Alessandro Giannì, responsabile campagna mare di Greenpeace sottolinea che «Le Amp si confermano uno strumento valido al ripopolamento in presenza di controlli severi e in assenza di prelievo da pesca Chiediamo la creazione di una rete efficace di Riserve Marine che copra il 40% dei mari italiani. Perché un sistema di questo tipo potrebbe ripopolare i mari e restituire opportunità di lavoro al mondo della pesca che negli ultimi anni ha perso 15.500 posti di lavoro».

Sul tema è intervenuta anche Federparchi: «L´agonia delle Aree Marine protette si fa sempre più profonda. La conversione del decreto legge 112 "Sullo sviluppo economico" (sic) introduce infatti una nuova e pesantissima limitazione alla loro possibilità di operare, vietando il rinnovo dei contratti dirigenziali e il mantenimento in servizio, per più di tre anni, di lavoratori con contratti di tipo flessibile. Contratti precari, e´ da sottolineare, a cui le Aree Marine sono state costrette negli anni per il divieto ad assumere stabilmente il personale. Tutti gli operatori impegnati fino ad oggi – a cominciare dai Direttori in carica - dovranno dunque essere licenziati e le Aree Marine dovranno rinunciare all´esperienza accumulata in anni di lavoro, mettendo irrimediabilmente a rischio la sopravvivenza dell´intero sistema».
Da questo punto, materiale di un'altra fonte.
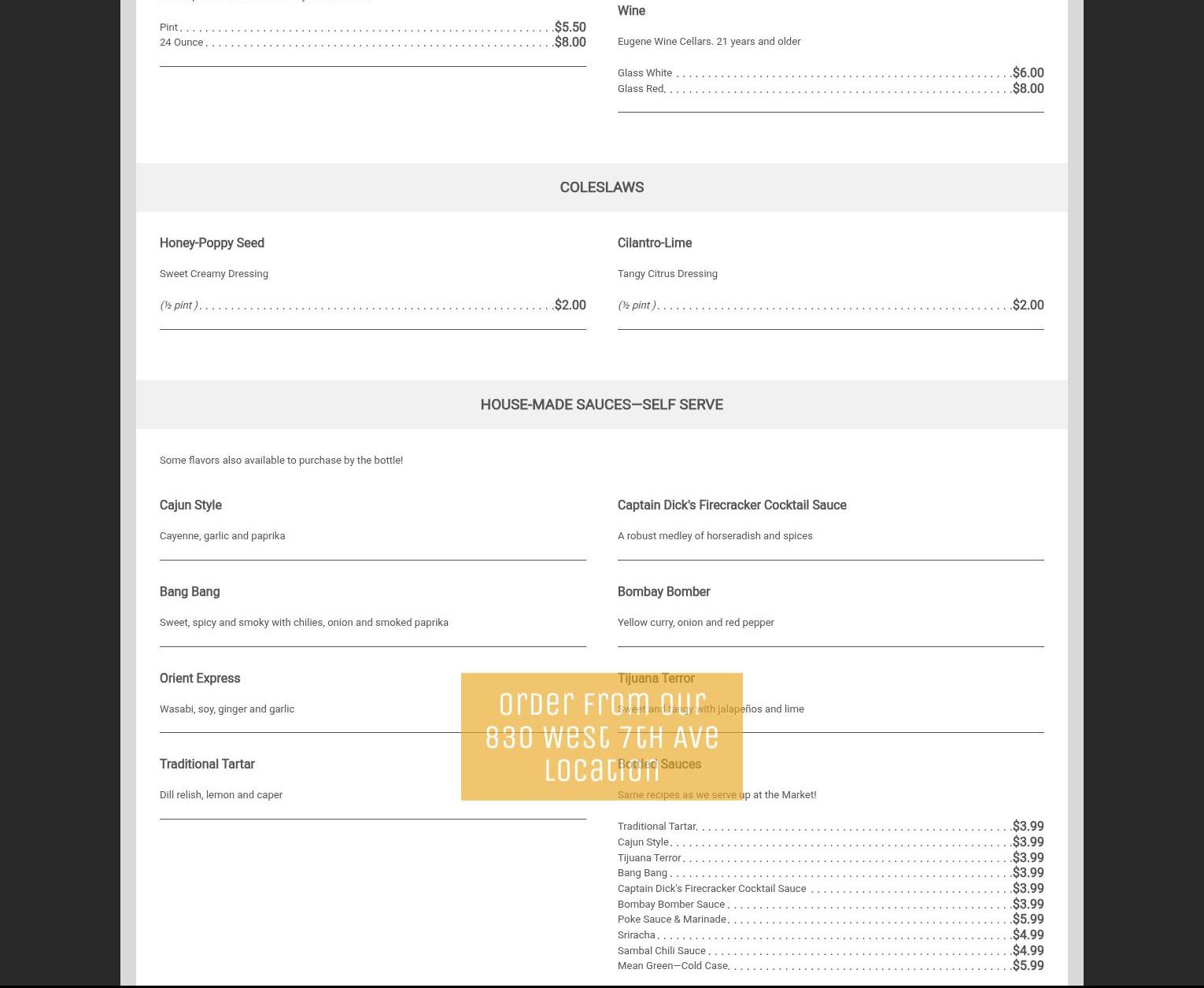Click the yellow Order from 830 West 7th Ave banner
This screenshot has height=988, width=1204.
pos(601,736)
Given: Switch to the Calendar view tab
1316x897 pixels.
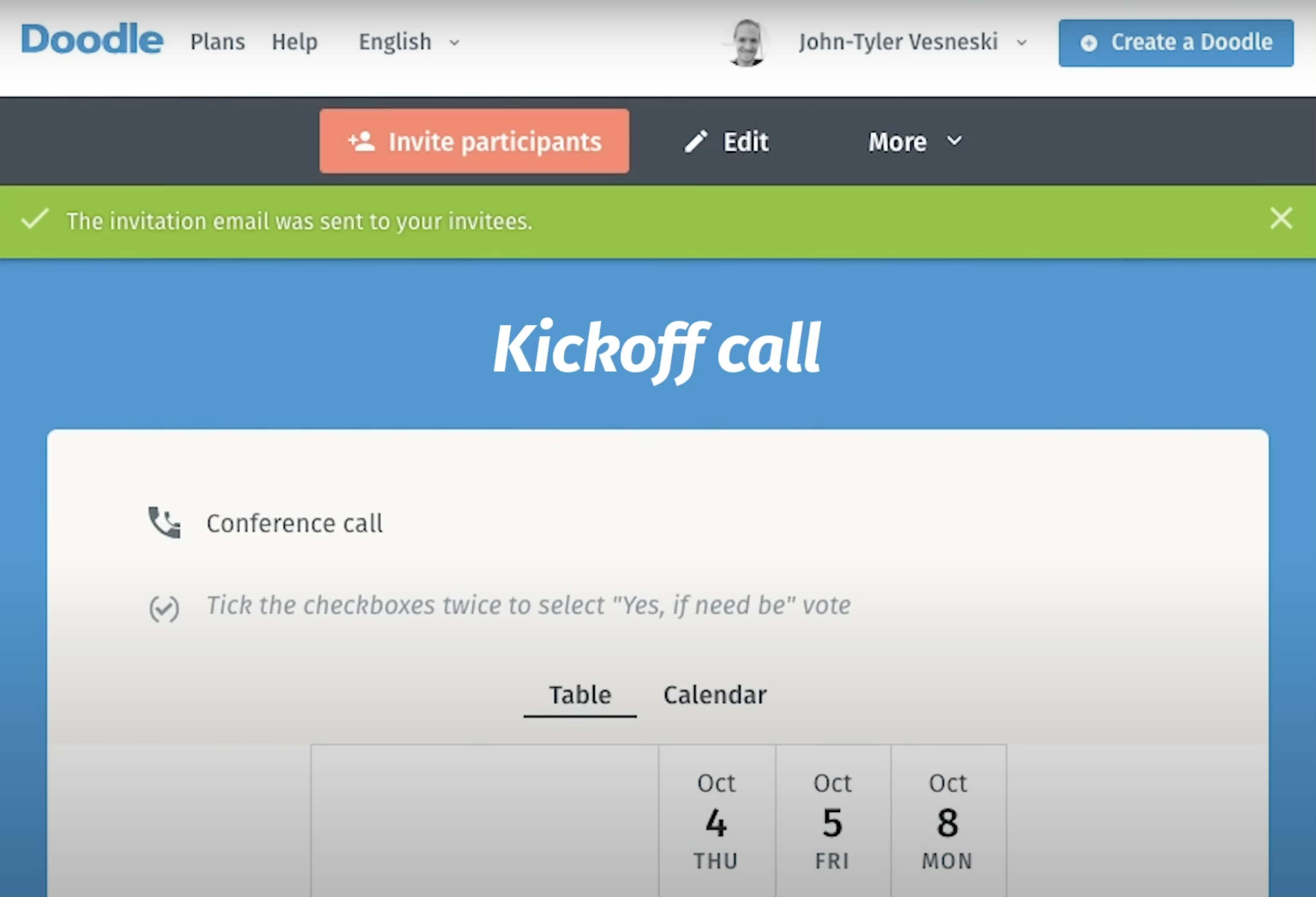Looking at the screenshot, I should point(714,695).
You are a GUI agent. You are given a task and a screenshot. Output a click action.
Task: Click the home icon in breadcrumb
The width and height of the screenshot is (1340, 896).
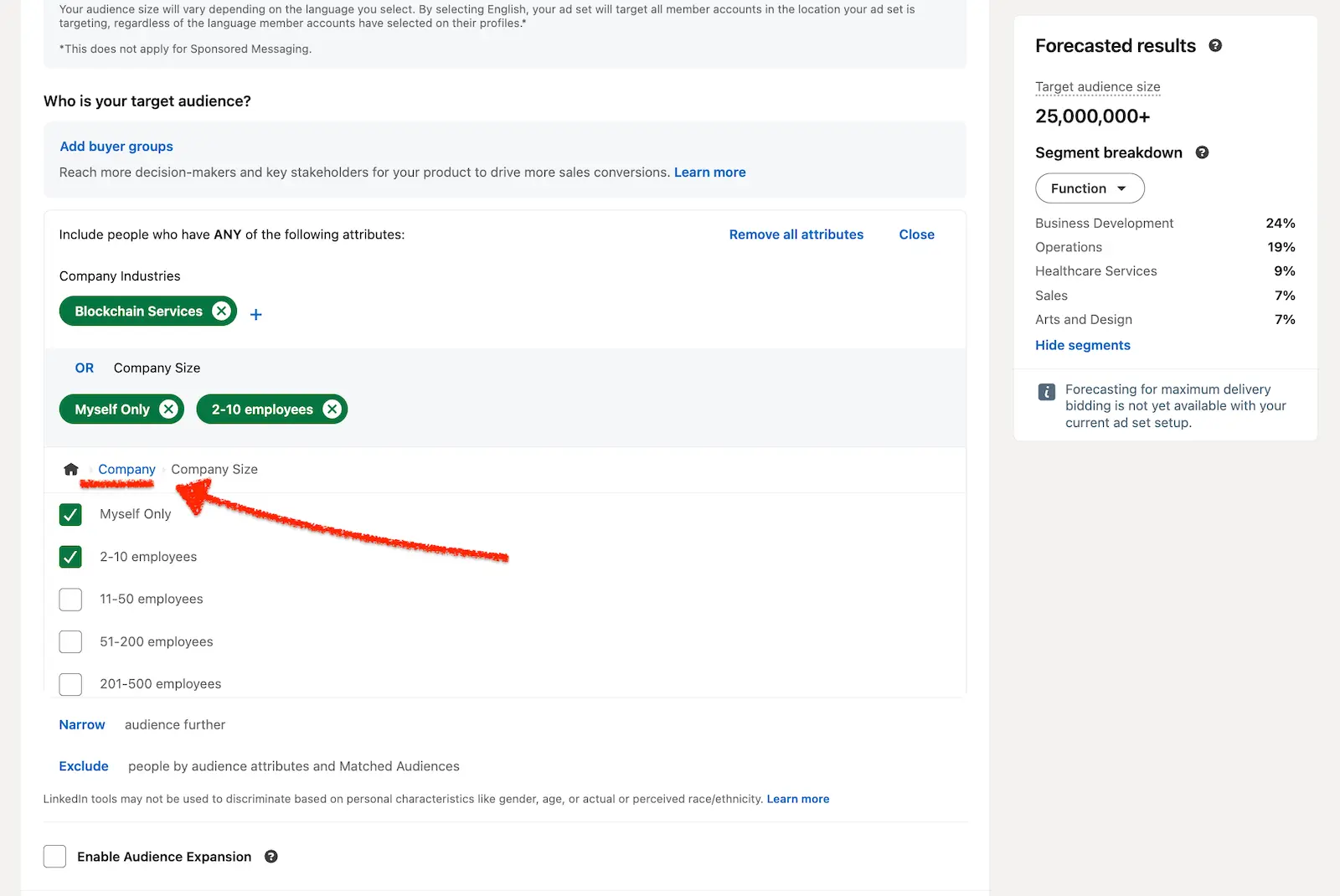coord(71,470)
«Dopo la decurtazione del 50% - operata dal precedente governo, continua Federparchi - – di risorse gia´ del tutto insufficienti, in quanto destinate ad un numero di Aree che e´ nel frattempo raddoppiato, questa ulteriore dimostrazione di disinteresse, da parte del Parlamento, per un settore strategico della tutela dei nostri ambienti marini, riduce al lumicino le speranze di sostenere una attività che aveva posto l´Italia all´avanguardia, con oltre un quarto di tutte le riserve marine del Mediterraneo. Con buona pace per gli impegni internazionali, le convenzioni sulla tutela della biodiversità e le promesse di salvaguardia del sistema complessivo delle aree protette.
La Federparchi, nel denunciare questa gravissima situazione, spera ancora in un ripensamento e fa appello al governo, alle forze politiche, ai parlamentari perché intervengano a scongiurare un danno che potrebbe poi essere riparato solo tra molti anni. In assenza di immediate e concrete risposte saranno inevitabili azioni di mobilitazione e di ferma protesta».